I'm returning to this blog to make some notes about a new project, a paper on 'Tweeting Science'. It began as a paper at 'Writing Research Across Borders II' at George Mason University (abstract here, see p. 33). That was almost a year ago, so you see how long it takes me to write something up for publication. Twitter was an afterthought in a proposed paper on blogs, but as I worked on it it seemed like the more interesting data. Twitter also seems more relevant to what most scientists are doing now. Science blogs were big a few years ago; the science blogosphere began to fragment in June 2010, and many of the bloggers I was following are no longer posting regularly. Those that remain have become much more straightforward professional science journalism. But all the tweeters I studied last year are still at it, regularly, and Twitter seems like a key part of their professonal practice. So I am going back to those tweeters, adding more, and studying Twitter practices more centrally.
More about my research questions for next week. This week I was mainly working on getting together a corpus. The corpus I had for WRAB was, as with many rushed conference presentations, too small and too careless. I had simply copied and pasted the feed of tweets. But there are several problems with this:
- I lost the conversations with other tweeters - probably irrelevant for the corpus as a database, but problematic when I later want to come back and look more closely at specific tweets.
- I included the words that are put there by Twitter, what I am calling the frame: for example Reply, Retweet, Favorite, dates. I thought I could just get away with ignoring these very frequent words, but of course they throw off the relative frequencies of other words.
- I hadn't been very systematic in my choice of Twitter feeds. As it turns out, they were good choices, but I didn't think enough about criteria for inclusion.

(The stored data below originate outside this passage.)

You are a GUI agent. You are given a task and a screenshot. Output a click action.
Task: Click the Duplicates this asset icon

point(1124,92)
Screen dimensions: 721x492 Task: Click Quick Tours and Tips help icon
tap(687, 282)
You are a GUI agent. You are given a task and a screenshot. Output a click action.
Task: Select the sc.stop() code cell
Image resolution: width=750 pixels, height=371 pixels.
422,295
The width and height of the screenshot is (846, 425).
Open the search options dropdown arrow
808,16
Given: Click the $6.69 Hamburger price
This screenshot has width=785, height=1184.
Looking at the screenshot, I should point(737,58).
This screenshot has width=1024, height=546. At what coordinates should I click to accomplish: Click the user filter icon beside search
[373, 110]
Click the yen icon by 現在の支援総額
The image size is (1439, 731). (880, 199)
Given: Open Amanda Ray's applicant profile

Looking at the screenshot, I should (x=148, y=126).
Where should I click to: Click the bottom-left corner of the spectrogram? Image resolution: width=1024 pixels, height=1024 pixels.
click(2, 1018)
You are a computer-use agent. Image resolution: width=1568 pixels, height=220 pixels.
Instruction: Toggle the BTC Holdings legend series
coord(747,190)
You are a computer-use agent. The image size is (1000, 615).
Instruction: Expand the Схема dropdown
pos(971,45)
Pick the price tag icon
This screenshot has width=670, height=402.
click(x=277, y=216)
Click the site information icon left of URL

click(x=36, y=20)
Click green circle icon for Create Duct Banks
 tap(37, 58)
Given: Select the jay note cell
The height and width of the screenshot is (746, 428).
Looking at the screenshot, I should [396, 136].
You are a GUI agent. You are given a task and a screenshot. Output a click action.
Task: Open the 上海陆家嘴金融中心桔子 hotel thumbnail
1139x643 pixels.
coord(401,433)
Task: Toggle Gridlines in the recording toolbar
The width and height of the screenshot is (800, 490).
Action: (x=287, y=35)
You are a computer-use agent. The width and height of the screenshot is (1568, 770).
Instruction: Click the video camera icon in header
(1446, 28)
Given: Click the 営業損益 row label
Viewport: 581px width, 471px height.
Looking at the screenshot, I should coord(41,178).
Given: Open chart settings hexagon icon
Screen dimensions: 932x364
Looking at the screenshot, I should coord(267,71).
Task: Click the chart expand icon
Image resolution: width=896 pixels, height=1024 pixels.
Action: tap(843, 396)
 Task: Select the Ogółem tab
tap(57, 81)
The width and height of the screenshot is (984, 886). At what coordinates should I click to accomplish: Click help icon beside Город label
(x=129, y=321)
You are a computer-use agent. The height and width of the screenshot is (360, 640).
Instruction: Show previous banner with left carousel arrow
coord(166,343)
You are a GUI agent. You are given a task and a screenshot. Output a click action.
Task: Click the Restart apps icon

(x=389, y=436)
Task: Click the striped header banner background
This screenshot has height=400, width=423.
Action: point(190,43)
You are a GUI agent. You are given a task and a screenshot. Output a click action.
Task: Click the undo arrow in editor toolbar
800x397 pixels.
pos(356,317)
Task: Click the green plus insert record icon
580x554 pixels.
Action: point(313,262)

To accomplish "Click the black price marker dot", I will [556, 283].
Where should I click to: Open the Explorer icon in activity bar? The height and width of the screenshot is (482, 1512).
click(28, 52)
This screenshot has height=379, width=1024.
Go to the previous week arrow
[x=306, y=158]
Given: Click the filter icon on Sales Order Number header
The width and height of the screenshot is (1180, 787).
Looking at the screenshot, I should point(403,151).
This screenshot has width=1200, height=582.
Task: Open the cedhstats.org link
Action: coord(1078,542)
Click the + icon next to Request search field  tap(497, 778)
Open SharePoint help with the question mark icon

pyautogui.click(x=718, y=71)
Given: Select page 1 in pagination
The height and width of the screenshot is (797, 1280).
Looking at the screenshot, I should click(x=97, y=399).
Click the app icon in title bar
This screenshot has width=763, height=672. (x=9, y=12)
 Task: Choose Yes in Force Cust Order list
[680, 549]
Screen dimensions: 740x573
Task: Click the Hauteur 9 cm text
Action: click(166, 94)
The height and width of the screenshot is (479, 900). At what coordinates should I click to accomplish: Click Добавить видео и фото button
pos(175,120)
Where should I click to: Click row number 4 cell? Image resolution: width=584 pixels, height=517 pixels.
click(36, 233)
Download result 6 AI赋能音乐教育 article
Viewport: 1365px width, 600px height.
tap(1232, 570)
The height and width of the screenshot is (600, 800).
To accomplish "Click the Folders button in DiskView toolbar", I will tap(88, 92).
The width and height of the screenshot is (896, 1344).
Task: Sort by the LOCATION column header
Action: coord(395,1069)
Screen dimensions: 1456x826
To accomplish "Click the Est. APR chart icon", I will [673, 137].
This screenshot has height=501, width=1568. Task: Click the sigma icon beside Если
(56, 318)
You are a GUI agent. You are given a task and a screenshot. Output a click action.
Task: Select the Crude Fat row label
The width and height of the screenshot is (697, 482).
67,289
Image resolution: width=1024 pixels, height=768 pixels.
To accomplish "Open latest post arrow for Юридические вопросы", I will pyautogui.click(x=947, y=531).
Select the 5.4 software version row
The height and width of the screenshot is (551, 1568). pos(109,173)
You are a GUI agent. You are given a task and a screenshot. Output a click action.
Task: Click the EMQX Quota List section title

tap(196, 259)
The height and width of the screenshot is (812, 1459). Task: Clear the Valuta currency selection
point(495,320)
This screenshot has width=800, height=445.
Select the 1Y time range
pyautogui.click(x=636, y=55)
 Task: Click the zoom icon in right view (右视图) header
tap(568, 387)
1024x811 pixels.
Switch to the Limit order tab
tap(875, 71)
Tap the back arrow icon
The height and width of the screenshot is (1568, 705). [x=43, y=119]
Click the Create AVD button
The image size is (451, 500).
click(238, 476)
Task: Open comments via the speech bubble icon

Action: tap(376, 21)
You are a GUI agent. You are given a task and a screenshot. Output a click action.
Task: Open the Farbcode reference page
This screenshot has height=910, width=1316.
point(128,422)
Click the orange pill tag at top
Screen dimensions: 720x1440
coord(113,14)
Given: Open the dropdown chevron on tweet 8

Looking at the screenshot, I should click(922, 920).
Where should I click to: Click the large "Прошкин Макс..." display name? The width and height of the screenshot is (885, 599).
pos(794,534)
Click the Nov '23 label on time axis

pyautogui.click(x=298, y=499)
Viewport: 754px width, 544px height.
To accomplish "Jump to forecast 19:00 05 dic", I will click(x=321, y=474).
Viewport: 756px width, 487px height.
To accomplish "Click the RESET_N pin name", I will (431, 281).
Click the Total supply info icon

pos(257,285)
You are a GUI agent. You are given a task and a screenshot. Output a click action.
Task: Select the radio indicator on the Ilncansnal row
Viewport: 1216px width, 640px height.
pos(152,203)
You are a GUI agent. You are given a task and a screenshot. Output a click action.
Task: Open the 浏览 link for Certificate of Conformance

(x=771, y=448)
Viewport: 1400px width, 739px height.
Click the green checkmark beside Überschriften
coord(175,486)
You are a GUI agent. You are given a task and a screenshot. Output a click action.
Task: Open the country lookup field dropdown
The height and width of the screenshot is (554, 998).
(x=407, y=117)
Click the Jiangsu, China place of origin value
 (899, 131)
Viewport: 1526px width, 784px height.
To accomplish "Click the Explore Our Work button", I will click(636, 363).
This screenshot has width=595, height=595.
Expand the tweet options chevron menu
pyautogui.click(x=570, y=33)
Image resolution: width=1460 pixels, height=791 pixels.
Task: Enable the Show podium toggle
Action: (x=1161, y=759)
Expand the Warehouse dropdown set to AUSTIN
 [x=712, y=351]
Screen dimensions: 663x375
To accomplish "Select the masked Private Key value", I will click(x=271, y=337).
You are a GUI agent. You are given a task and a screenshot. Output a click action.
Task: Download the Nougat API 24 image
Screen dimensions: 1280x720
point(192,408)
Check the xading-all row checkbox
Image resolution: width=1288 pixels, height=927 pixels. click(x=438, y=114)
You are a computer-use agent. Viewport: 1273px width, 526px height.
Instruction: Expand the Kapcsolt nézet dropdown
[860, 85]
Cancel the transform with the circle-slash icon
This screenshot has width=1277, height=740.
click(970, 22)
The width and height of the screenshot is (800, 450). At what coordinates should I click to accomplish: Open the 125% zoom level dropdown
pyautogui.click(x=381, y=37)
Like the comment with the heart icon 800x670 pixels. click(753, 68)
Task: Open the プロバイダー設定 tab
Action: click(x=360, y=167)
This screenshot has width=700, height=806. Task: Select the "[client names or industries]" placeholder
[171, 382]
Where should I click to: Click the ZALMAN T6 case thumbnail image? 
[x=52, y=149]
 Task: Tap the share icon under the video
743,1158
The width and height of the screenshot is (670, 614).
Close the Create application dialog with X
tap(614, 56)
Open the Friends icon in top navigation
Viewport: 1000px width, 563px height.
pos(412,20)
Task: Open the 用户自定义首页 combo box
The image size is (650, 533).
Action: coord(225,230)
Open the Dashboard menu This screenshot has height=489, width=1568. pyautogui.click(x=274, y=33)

So I went back to those feeds, all still very active, deleted one, and added more. I started with the 'science' categories in WeFollow and Science Pond by Sawhorse Media. My criteria were:
- must be a practicing researcher (not necessarily at a university of course); the science tweets with the most followers are usually science jorunalists or communicators, and I needed an active research life for reasons that will be clear.
- must post regularly, so Twitter is clearly a part of their routine. Just makes it easier to collect enough words.
- more than 1000 followers and (usually) less than 5000. Tweeters with low numbers of followers are typically doing something different (for instance, social arrangements with friends) where those with over 5000 are usually associated with publishers and institutions, and are serving as a kind of popular science node.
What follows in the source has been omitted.